CLARIFICATION OF PROSTATE CANCER DIAGNOSIS AND TREATMENT SELECTION
The pathology report from the initial or subsequent necessary biopsies may document prostate adenocarcinoma. The report emphasizes the following points: The number and locations of cancer foci, the percentage of cancer in the total length of tissue taken, the cancer ratio in each focus, and the cancer grade (Gleason score), which describes the aggressiveness of the cancer on a scale of 1 to 10. These data give the physician the opportunity to assess very important points such as the tumor volume present inside, the degree of aggressiveness, the risk of having breached the capsule, and the risk of metastasizing to other organs. In addition, some validated tables (nomograms) can be used by entering patient data for this purpose. In necessary cases, bone scanning (scintigraphy) and abdominal scanning (CT-MRI) are performed to determine the presence of distant organ spread, lymph node involvement, or capsule breaching, after which the physician determines the stage of the disease (these tests are not required for every case, they are only used if a high risk of spread is predicted. Despite this, the patient’s preference, in addition to the physician’s, should play a role here. The patient may want to know for sure that all scans have been done and that there is no spread). Accordingly, the disease may have been caught in the early (localized=organ-confined) stage, in the locally advanced stage (breached the capsule but no distant spread), or in the metastatic stage (prostate cancer spread to lymph nodes, bones, lungs, or other organs). Each stage has different treatment options. Additionally, the patient’s age, if any, other important health conditions (heart, diabetes, chronic bronchitis, other cancers, etc.), previous surgeries (previous prostate surgery for benign enlargement or pelvic region surgeries), prostate volume, and urination status also play a role in treatment selection.

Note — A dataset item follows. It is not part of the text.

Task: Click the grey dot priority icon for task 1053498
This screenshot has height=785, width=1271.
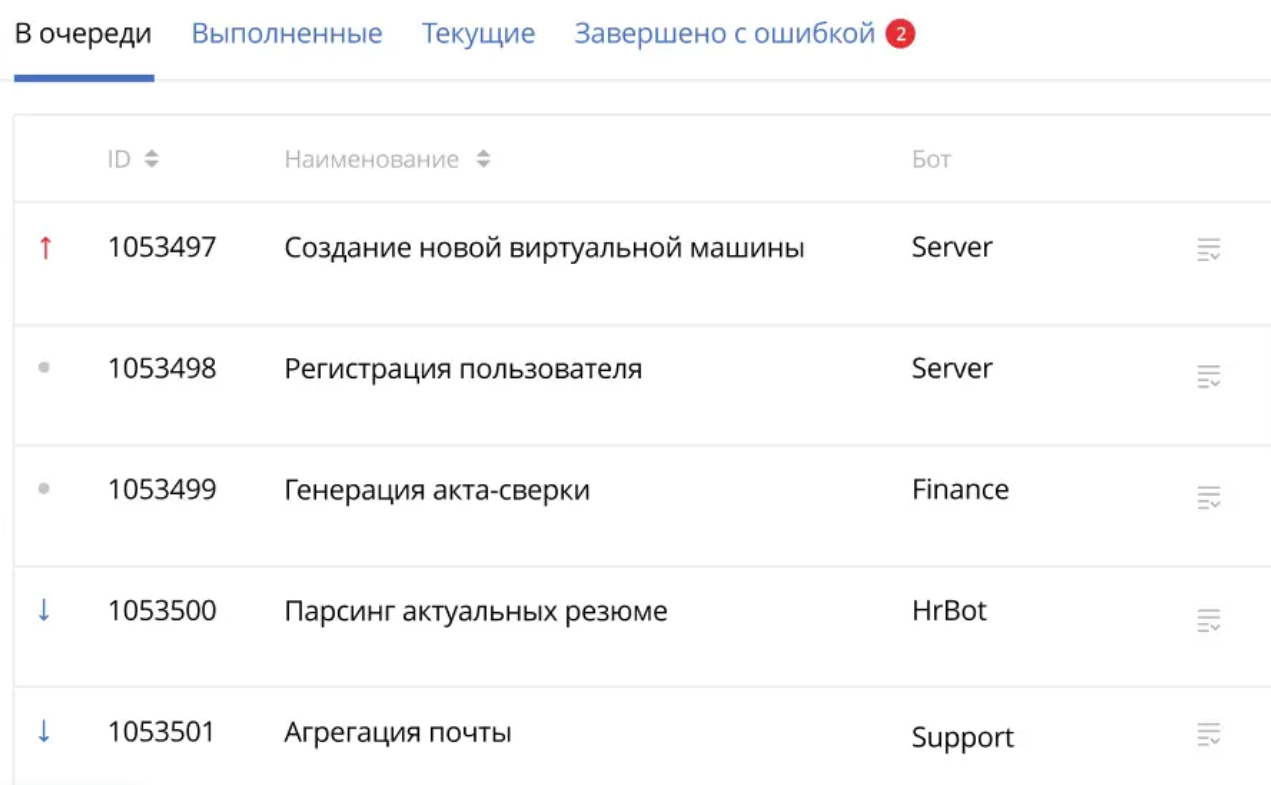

TREATMENT OF EARLY-STAGE PROSTATE CANCER
In cancer caught in this stage, the patient has the luxury of choosing one of several treatment methods. Even in well-selected cases of older age, careful monitoring without any treatment may suffice. This situation must be well explained to the patient, as they may find it difficult to understand why the sensitivity shown in diagnosing their cancer is not shown in treating it. Active treatment options include radical prostatectomy, radiotherapy, and brachytherapy. Cryotherapy and high-intensity focused ultrasound (HIFU) are not currently established treatment alternatives.
Radical prostatectomy has been shown to give the best long-term results in early-stage prostate cancer, especially in those with urinary complaints and large prostates, making it the preferred treatment method. It can be performed via open retropubic, open perineal, or laparoscopic/robotic approaches. Regardless of the method used, it is a specialized operation where the knowledge and skills of the person performing it directly affect the patient. The hospital stay is typically 3-4 days, and the patient usually has a catheter for about 8-9 days.